"""
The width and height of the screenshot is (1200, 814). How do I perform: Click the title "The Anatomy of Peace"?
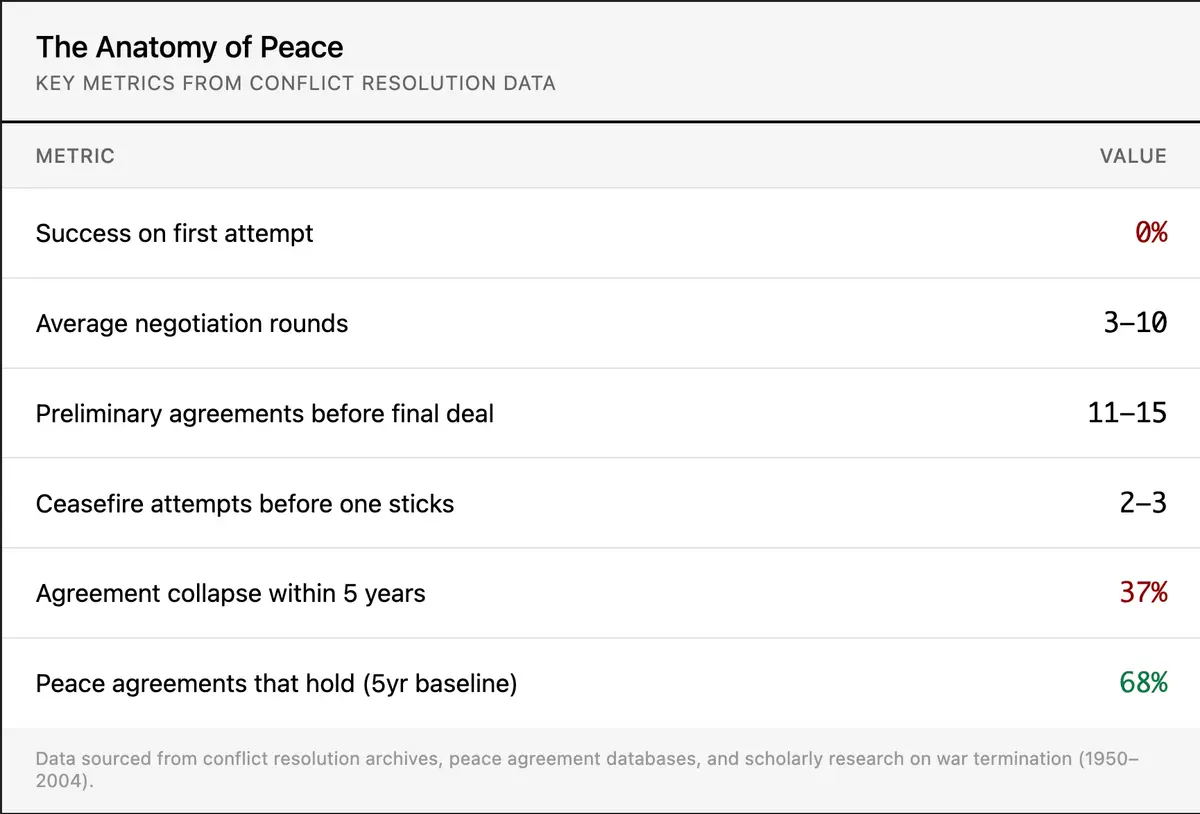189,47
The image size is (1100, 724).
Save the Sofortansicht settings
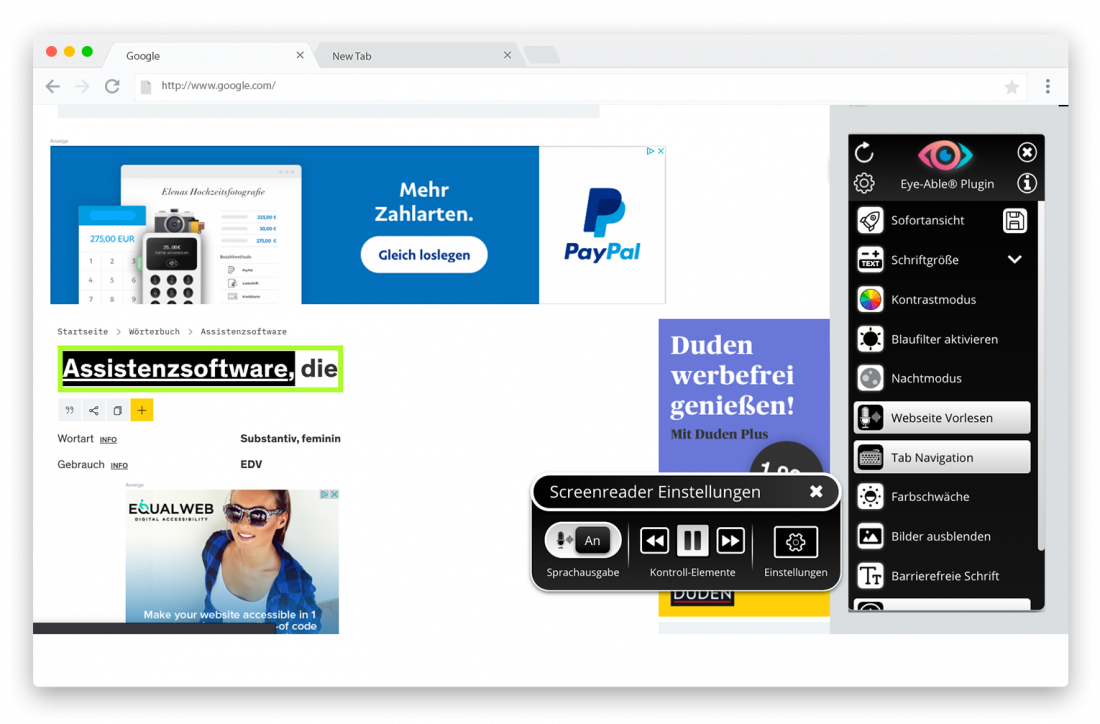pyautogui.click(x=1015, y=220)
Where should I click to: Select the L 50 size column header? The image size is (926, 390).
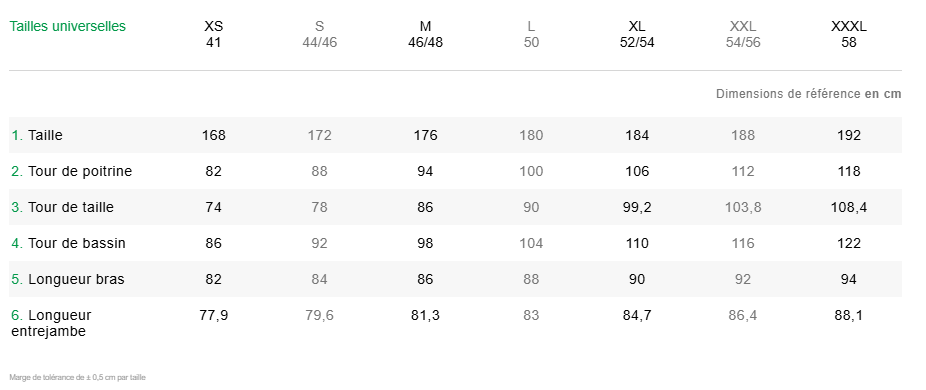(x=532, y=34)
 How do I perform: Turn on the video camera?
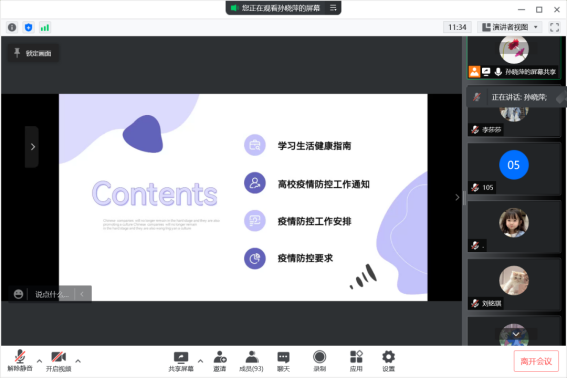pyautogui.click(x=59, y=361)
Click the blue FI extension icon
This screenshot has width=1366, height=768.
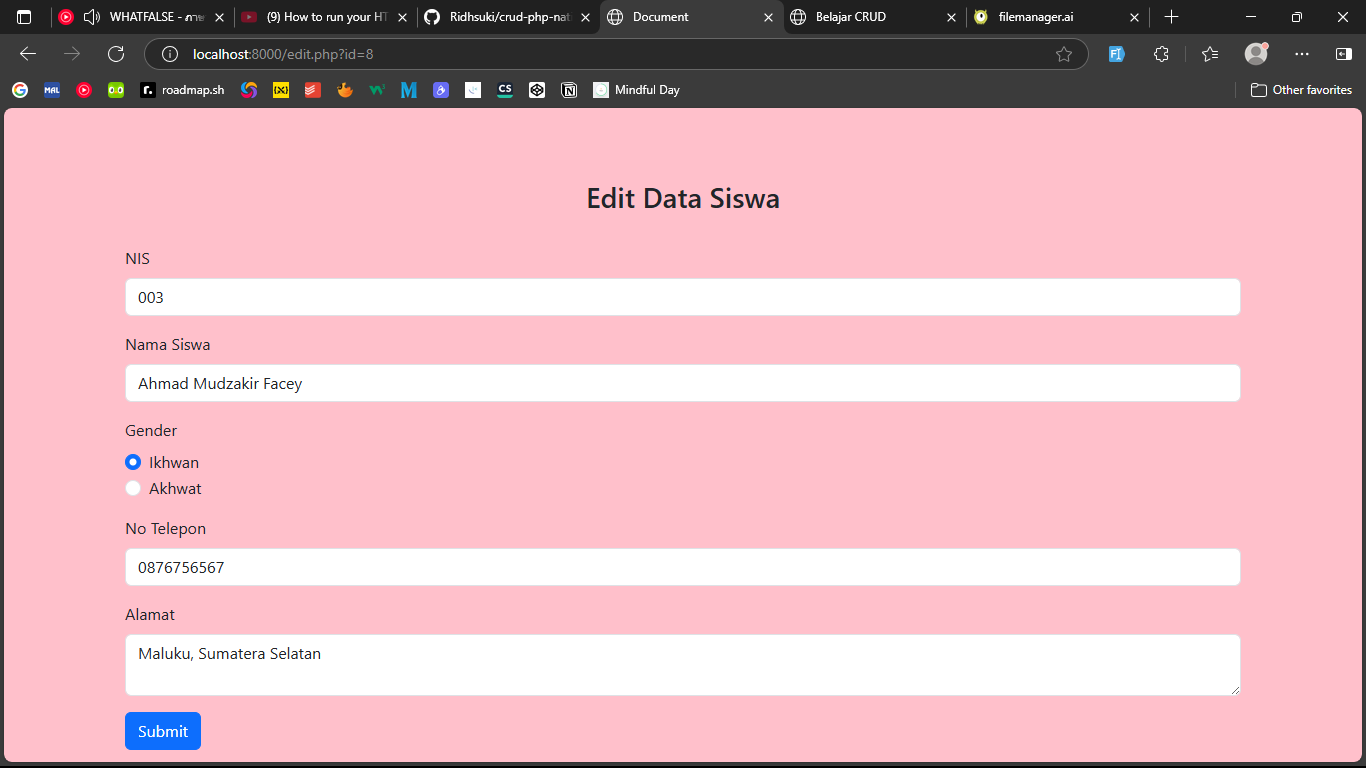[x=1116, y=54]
"""
"""
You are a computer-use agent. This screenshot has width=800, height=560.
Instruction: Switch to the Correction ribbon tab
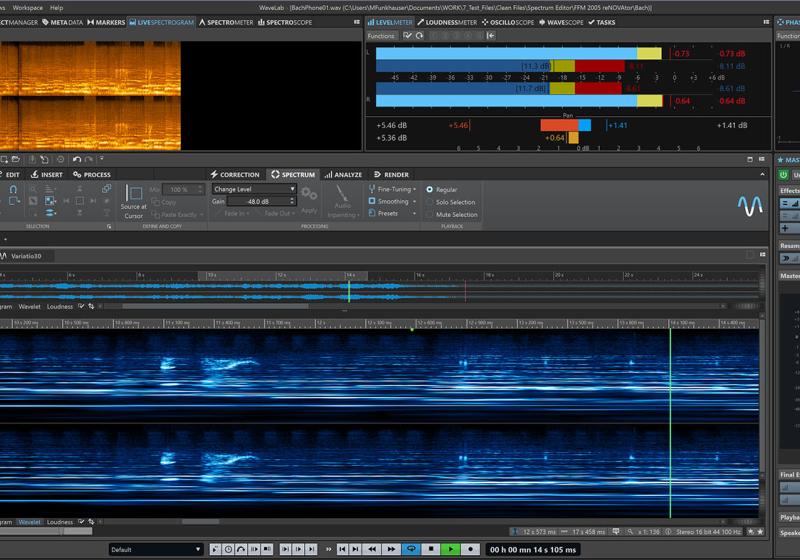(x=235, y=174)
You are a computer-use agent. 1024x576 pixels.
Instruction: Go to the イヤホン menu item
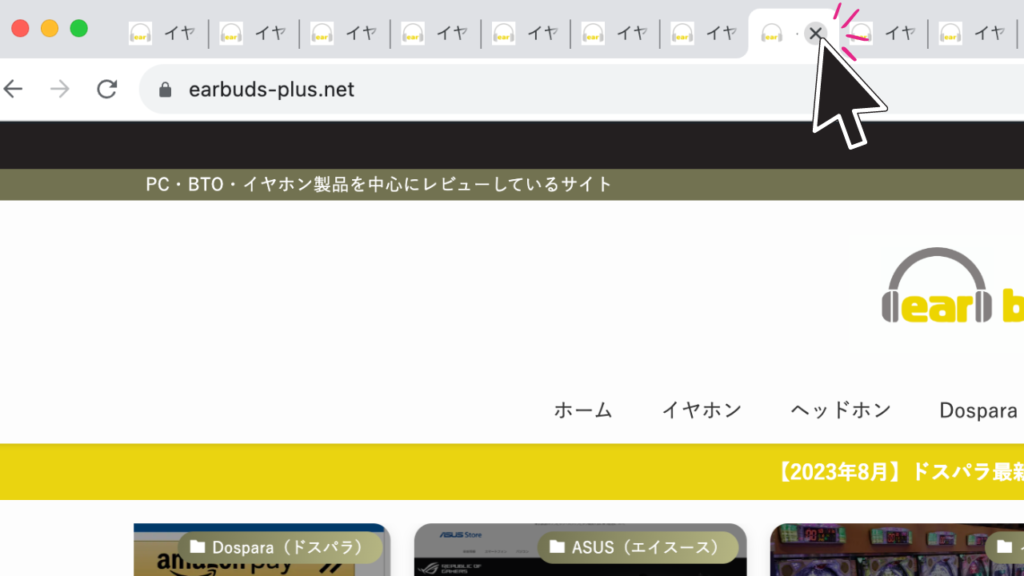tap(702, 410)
"""
Requirement: Could you count the lines in the material above that include the word "agent"? Give the count alone.

Answer to this task: 2